UNITED STATES DISTRICT COURT EASTERN DISTRICT OF TENNESSEE
Jan 9, 2019
No. 1:18-CV-179-JRG-CHS (E.D. Tenn. Jan. 9, 2019)

Opinion

No. 1:18-CV-179-JRG-CHS

01-09-2019

DARRELL BERNARD SMITH v. DOLLAR GENERAL STORE and AURELYA TAYLOR


MEMORANDUM OPINION

Darrell Bernard Smith ("Plaintiff") was an inmate in the Silverdale Correctional Facility at the time he filed this pro se civil rights complaint for damages under 42 U.S.C. § 1983 [Doc. 2]. In the complaint, Plaintiff alleges that he has been charged falsely for trespassing, although he has an alibi defense, and he asks the Court to expunge the charges from his record [Id. at 5].
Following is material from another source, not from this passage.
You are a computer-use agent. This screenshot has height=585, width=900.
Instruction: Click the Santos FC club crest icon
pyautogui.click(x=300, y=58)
Plaintiff since has been released from confinement [Docs. 10-11, Notices of "Release Date and New Mailing Address Rule 83.13"]. --------

Plaintiff has applied for leave to proceed in forma pauperis in this matter and has filed both a supplement to the motion [Docs. 1, 7] and a motion for the appointment of counsel [Doc. 4]. Because it appears from Plaintiff's in forma pauperis application and supplement that he lacks sufficient financial resources to pay the filing fee, the Court will GRANT the application [Doc. 1]. See McGore v. Wrigglesworth, 114 F.3d 601, 612 (6th Cir. 1997) (explaining that, after an inmate is released from confinement, his ability to pay is determined like any non-prisoner), overruled on other grounds by Jones v. Bock, 549 U.S. 199 (2007). The Court will DENY Plaintiff's motion to appoint counsel [Doc. 4] as moot. For the reasons below, the Court will DISMISS this action for failure to state a claim entitling Plaintiff to relief under § 1983.

I. SCREENING STANDARDS

Under the Prison Litigation Reform Act ("PLRA"), district courts must screen complaints filed by former prisoners who are proceeding in forma pauperis. See McGore, 114 F.3d at 608 (citing 28 U.S.C. § 1915(e)(2). Sua sponte dismissal is required if complaints are frivolous or malicious, if they fail to state a claim for relief, or if they are seeking monetary relief from a defendant who is immune from such relief. See 28 U.S.C. § 1915(e)(2); Benson v. O'Brian, 179 F.3d 1014 (6th Cir. 1999). The dismissal standard articulated by the Supreme Court in Ashcroft v. Iqbal, 556 U.S. 662 (2009), and in Bell Atl. Corp. v. Twombly, 550 U.S. 554 (2007) "governs dismissals for failure state a claim under [28 U.S.C. §§ 1915(e)(2)(B) and 1915A] because the relevant statutory language tracks the language in Rule 12(b)(6)." Hill v. Lappin, 630 F.3d 468, 470-71 (6th Cir. 2010). Thus, to survive an initial review under the PLRA, a complaint "must contain sufficient factual matter, accepted as true, to 'state a claim to relief that is plausible on its face.'" Iqbal, 556 U.S. at 678 (quoting Twombly, 550 U.S. at 570).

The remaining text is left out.